セリュオスはその一つを取り上げ、じっと眺めた。
「……なんだこれ。鍋に羽根がついてるぞ?」
エレージアは涼しい声で答える。
「対流を自動的に制御する装置でしょうね。熱を均等に回すための」
「なるほどな……今回はこれを、使ってみるか!」
さらに別の棚には、食材を瞬時に切り分ける光刃の輪、温度を一定に保つ魔力結晶のプレート、蛍晶鉱石でできているのか、光輝くフライパンなどが並んでいた。
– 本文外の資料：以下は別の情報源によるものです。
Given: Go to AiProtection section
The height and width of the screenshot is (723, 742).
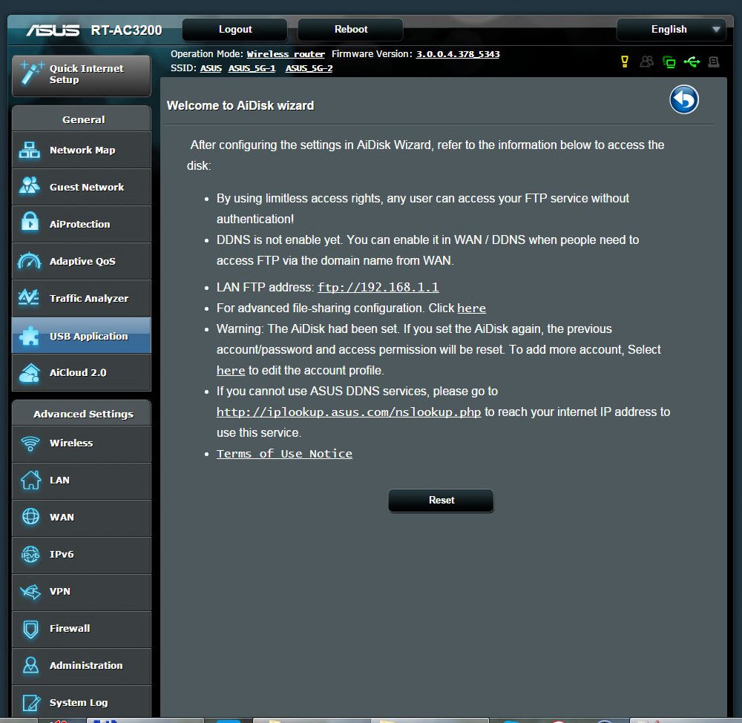Looking at the screenshot, I should [x=81, y=224].
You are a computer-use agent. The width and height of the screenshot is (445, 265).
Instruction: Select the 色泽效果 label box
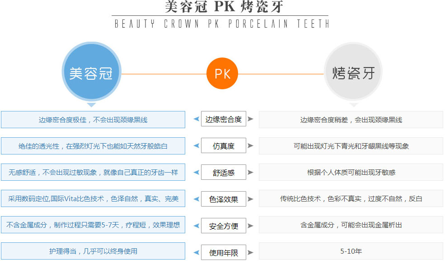(x=223, y=198)
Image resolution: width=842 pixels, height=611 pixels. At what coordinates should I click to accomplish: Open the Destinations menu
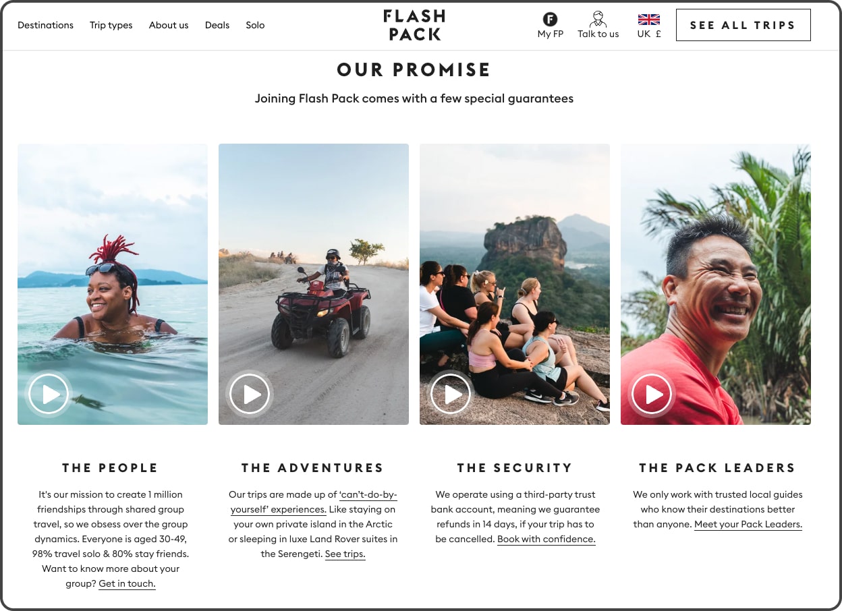(x=45, y=25)
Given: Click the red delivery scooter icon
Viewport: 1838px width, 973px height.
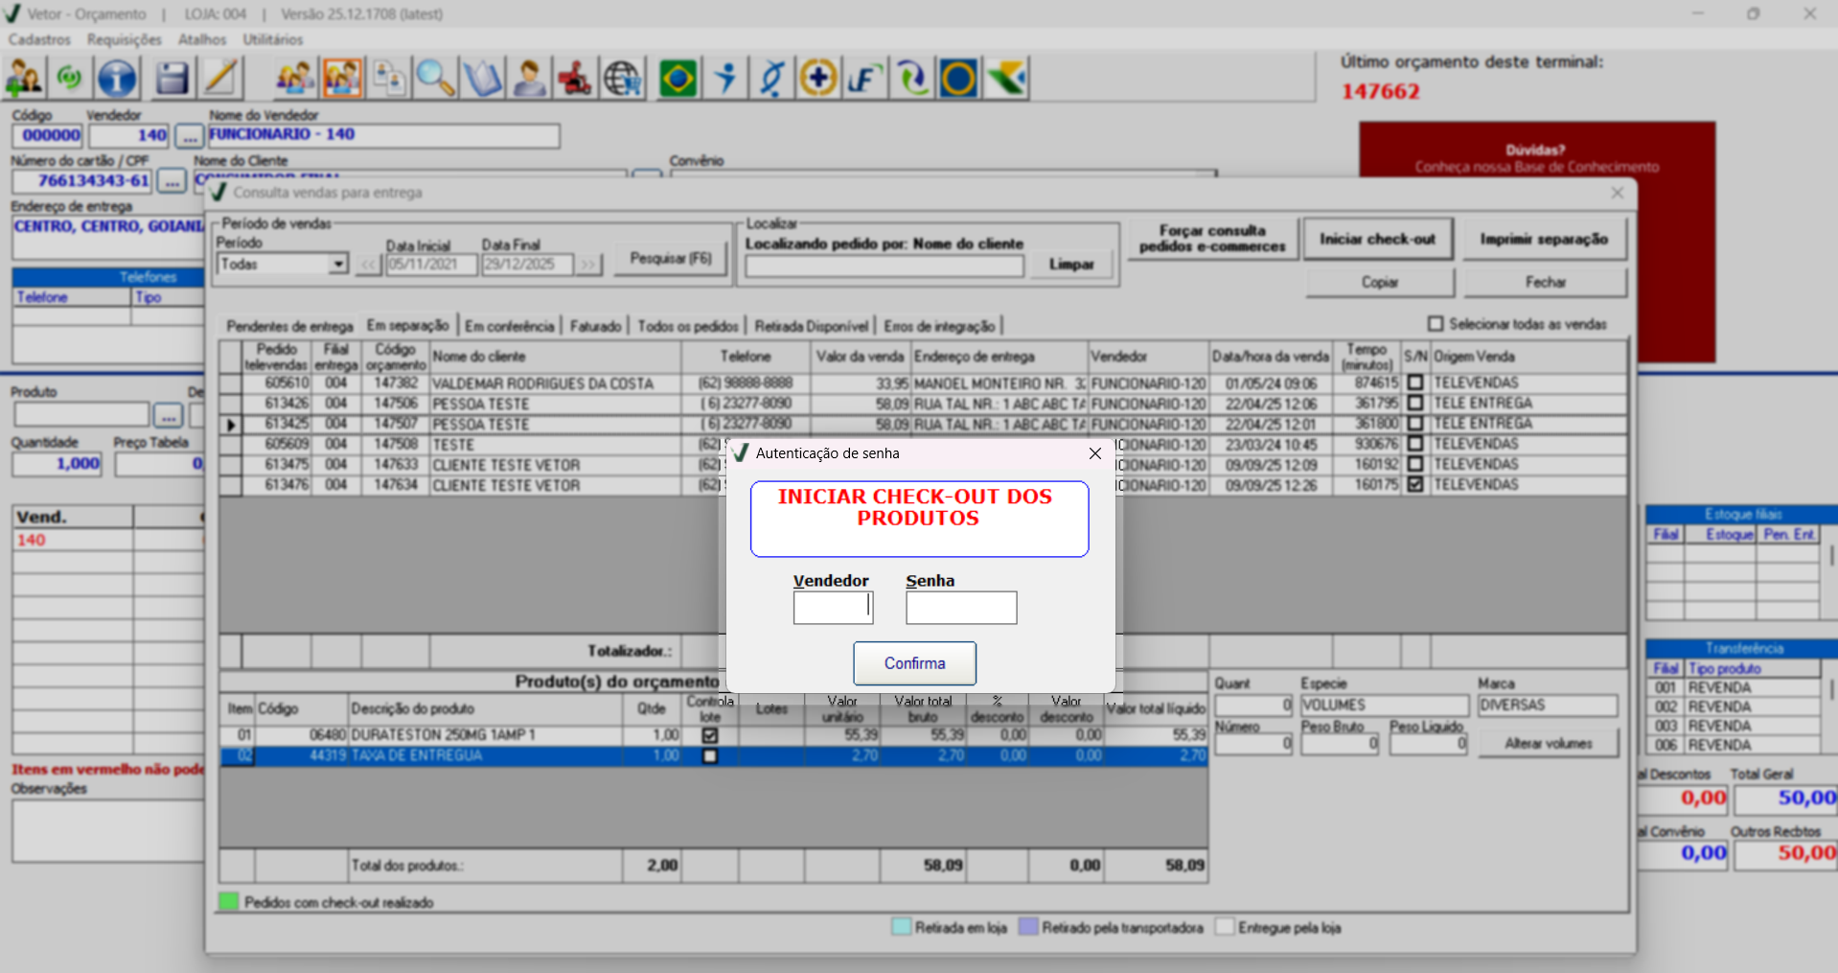Looking at the screenshot, I should (575, 79).
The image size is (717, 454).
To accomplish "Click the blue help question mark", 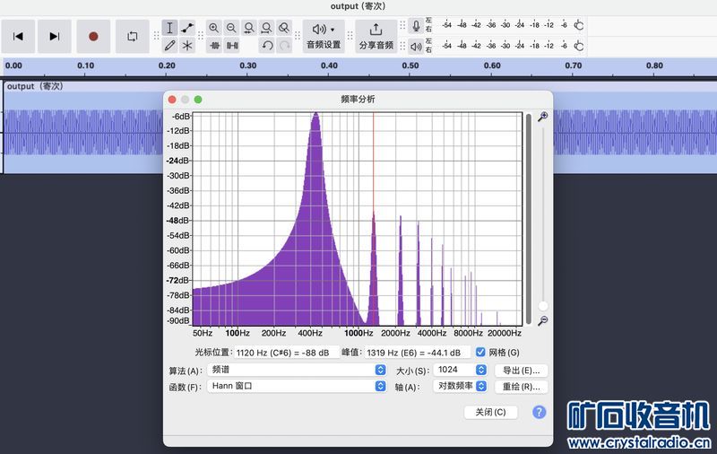I will 539,412.

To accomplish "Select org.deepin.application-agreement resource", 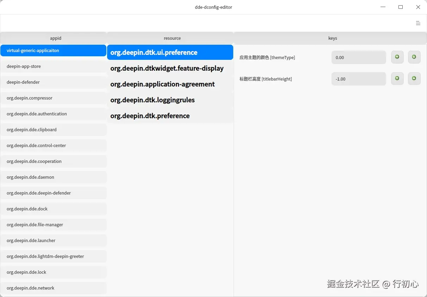I will click(x=162, y=84).
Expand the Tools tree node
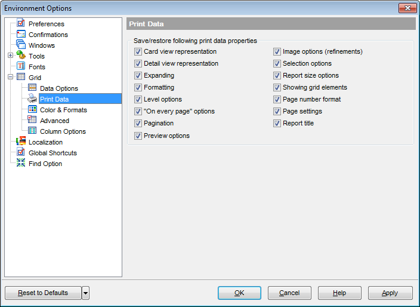This screenshot has height=307, width=420. coord(10,56)
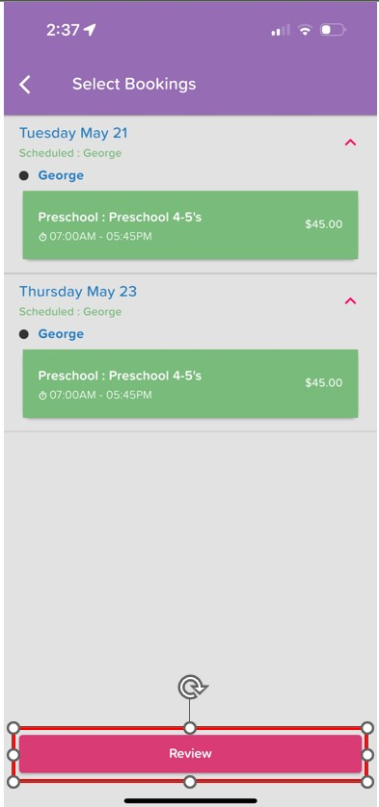Tap the battery icon in status bar
The image size is (379, 807).
[333, 30]
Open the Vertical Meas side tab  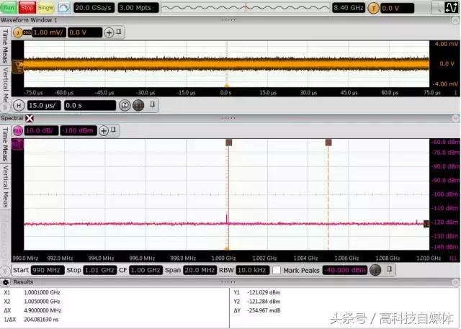point(5,78)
セリュオスはぎこちなくそれらを手に取りながら、エレージアと息を合わせていく。
「野菜を切るのは……俺の、役目だ!」
「そういえば、その器具は力加減を誤ると指まで消し飛ぶから、気を付けたほうがいいわよ」
「待て待て待て!? 頼むから、そういうのは先に言ってくれ!」
エレージアはくすりと笑いながら、火加減を操作する結晶に魔力を送っている。
半霊体の彼女は熱を怖れず、巧みに制御していく。
「仕方ないから、火力の調整はやってあげる。あなたは味付けに集中して」
「おう! 助かる!」
やがて、研究室の中に香ばしい匂いが立ち込め始めた。
地底羊の肉と野菜を炒める音、スープのぐつぐつ煮える音――そのすべてをルキシアナの発明品が効率的に補助してくれる。
そして、一時間後……。
「できた……!」
セリュオスは机の上に、彩り鮮やかな料理を並べた。
ジューシーな羊肉のソテー、光る結晶塩で仕上げたスープ、そしてふわりと浮遊するフライパンから直接取り分ける香草炒め。
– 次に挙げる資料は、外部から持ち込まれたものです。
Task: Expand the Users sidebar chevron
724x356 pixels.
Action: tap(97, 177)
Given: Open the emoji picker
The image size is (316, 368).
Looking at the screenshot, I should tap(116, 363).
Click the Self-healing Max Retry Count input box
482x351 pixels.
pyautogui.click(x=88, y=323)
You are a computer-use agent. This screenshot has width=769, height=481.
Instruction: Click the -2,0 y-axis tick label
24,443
その香ばしい匂いに釣られて、ルキシアナが顔を上げた。
「……何よ、この美味そうで刺激的な香りは……」
セリュオスはニカっと笑いながら、彼女の前に料理を差し出した。
「元気が出る特製の料理だ。食ってみろよ」
ルキシアナは半信半疑で一口頬張る。
次の瞬間、瞳がぱっと輝いた。
「……おいしい! え、なにこれ!? ウチの調理装置を使って、こんな美味い料理を作っちゃったの!?」
エレージアは肩を竦め、控えめに微笑んだ。
「あなたの発明は、それだけ価値あるものということ。オリジナルであってもなくても、あなたが素晴らしい発明家であることは間違いないのよ」
ルキシアナは頬を膨らませたと思いきや、はにかむように笑った。
「……ウチが天才発明家であることは自明の理だけど、ちょっと見直したわ、アンタたち! じゃあ、おかわり!」
ルキシアナは早く次の料理を出せとばかりに食器を差し出している。
「待ってろ。今度は大盛りにしてやるからな!」
食器を受け取ったセリュオスが駆け、エレージアはその光景を微笑ましく眺めている。
こうして二人は、ルキシアナの胃袋をがっちりと掴むことに成功するのだった――。